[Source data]
====
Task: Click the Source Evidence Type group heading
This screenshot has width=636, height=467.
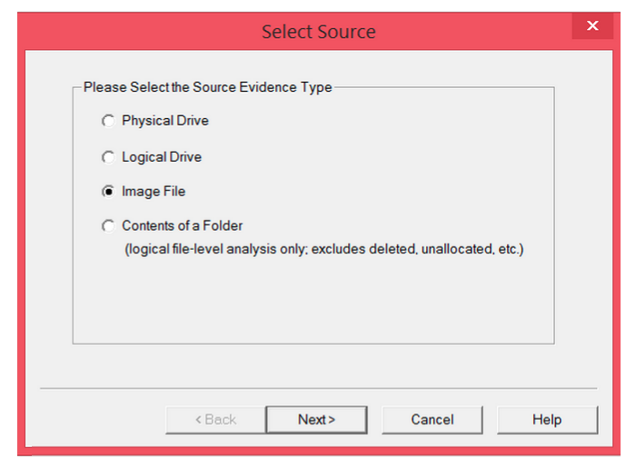Action: click(207, 88)
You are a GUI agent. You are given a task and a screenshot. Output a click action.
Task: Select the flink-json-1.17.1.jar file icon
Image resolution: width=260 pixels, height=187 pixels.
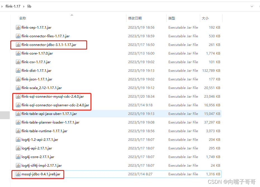[18, 79]
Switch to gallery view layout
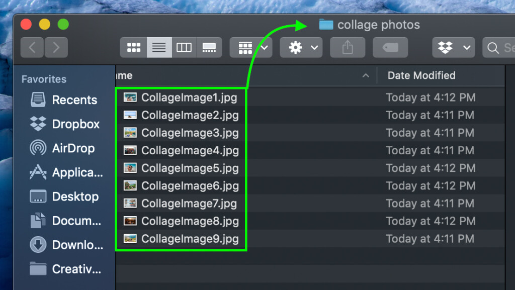The height and width of the screenshot is (290, 515). 209,48
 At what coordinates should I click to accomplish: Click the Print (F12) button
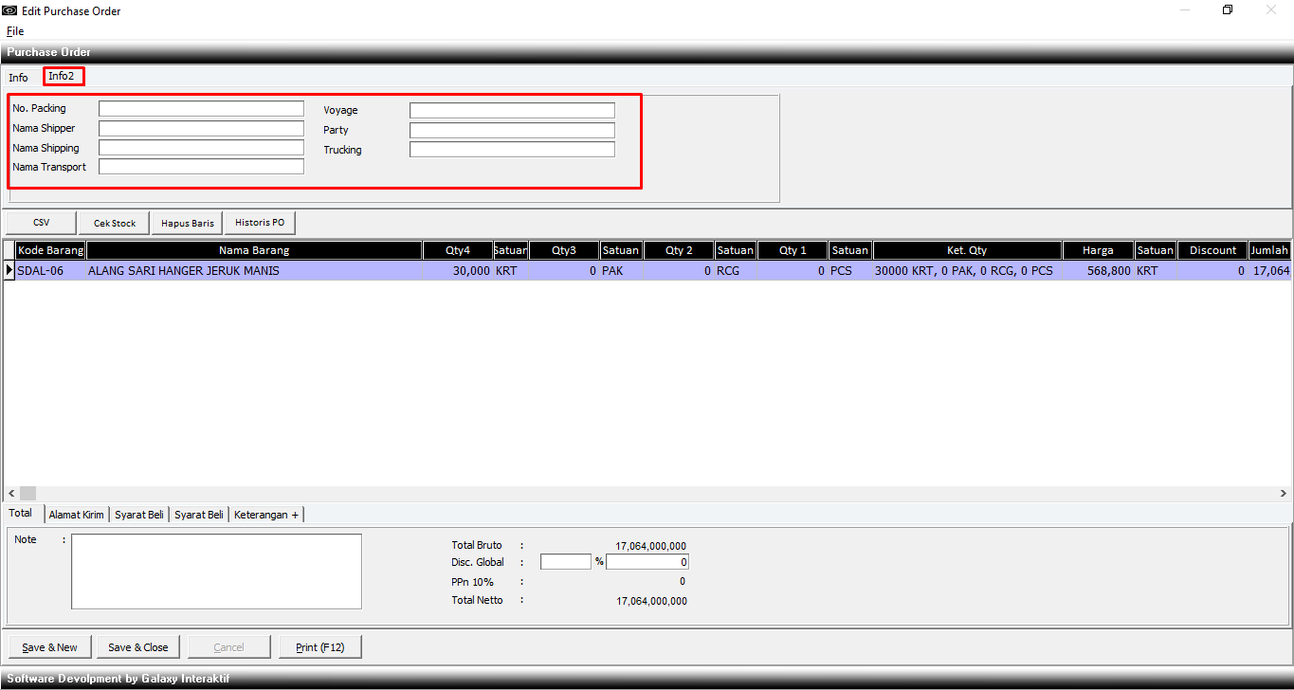pyautogui.click(x=320, y=647)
====
An exact copy of the data is required, with the pictures excluded.

| TASK OUTPUT |
Task: Click the Source Evidence Type group heading
This screenshot has width=636, height=467.
Action: click(207, 88)
You are a GUI agent. You are given a task and a screenshot. Output a click action.
Task: Select the flink-json-1.17.1.jar file icon
Image resolution: width=260 pixels, height=187 pixels.
[18, 79]
Switch to gallery view layout
The height and width of the screenshot is (290, 515). 209,48
 At what coordinates should I click to accomplish: Click the Print (F12) button
pyautogui.click(x=320, y=647)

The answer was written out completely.